Il est évoqué dans six des sept tomes d’À la recherche du temps perdu. Qui est-il donc, lui qui décontenance, déconcerte, déstabilise ? Il n’a ni chair ni os. Insaisissable, c’est un esprit — et unique —  dit Guermantes ou des Guermantes.

 

Un personnage l’incarne à merveille, convaincu même de ne pas avoir de concurrence : Oriane de Guermantes, emblématique duchesse. « Vous en connaissez d’autres qui en aient ? », demande-t-elle, sûre de la réponse, au général de Froberville dès Du côté de chez Swann.

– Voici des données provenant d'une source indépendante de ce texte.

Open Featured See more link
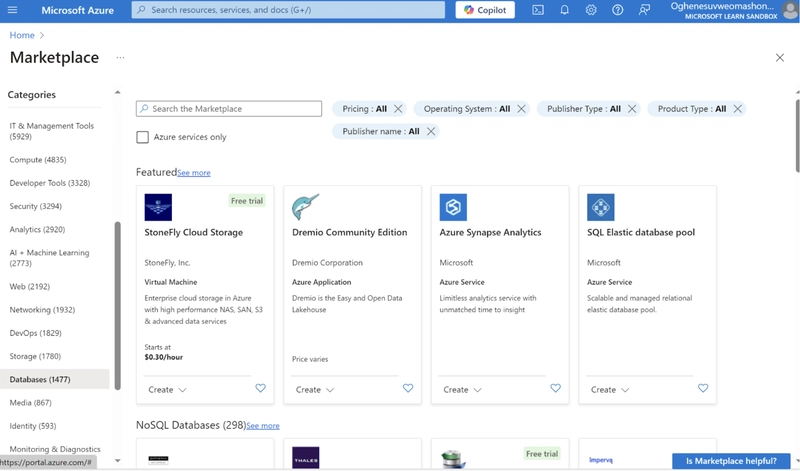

Dans Le Côté de Guermantes, elle le qualifie d’entité aussi inexistante que la quadrature du cercle, se jugeant la seule de la famille à le posséder.

 

Il est brillant, paradoxal, impertinent, cruel, cinglant. Il consiste à ne pas dire ce qui est attendu, à fréquenter hors de son monde, à brouiller les repères imposés, à se montrer sans pareil. Il s’encanaille volontiers et ne recule pas devant la vulgarité. En un mot, il ose tout. Être quelqu’un, c’est n’être pas tout le monde.

 

Détaillons, en nous en pourléchant les babines d’admiration, quelques contrepieds de la spirituelle duchesse. Ils illustrent un aspect essentiel de son esprit sans pareil : l’art de se trouver là où les autres ne sont pas et de ne pas aller où on est attendu.

 

*Mme de Saint-Euverte était d’autant plus ravie de voir Mme des Laumes qu’elle la croyait encore à Guermantes en train de soigner son beau-père malade.

— Mais comment, princesse, vous étiez là ?

— Oui, je m’étais mise dans un petit coin, j’ai entendu de belles choses.

— Comment, vous êtes là depuis déjà un long moment !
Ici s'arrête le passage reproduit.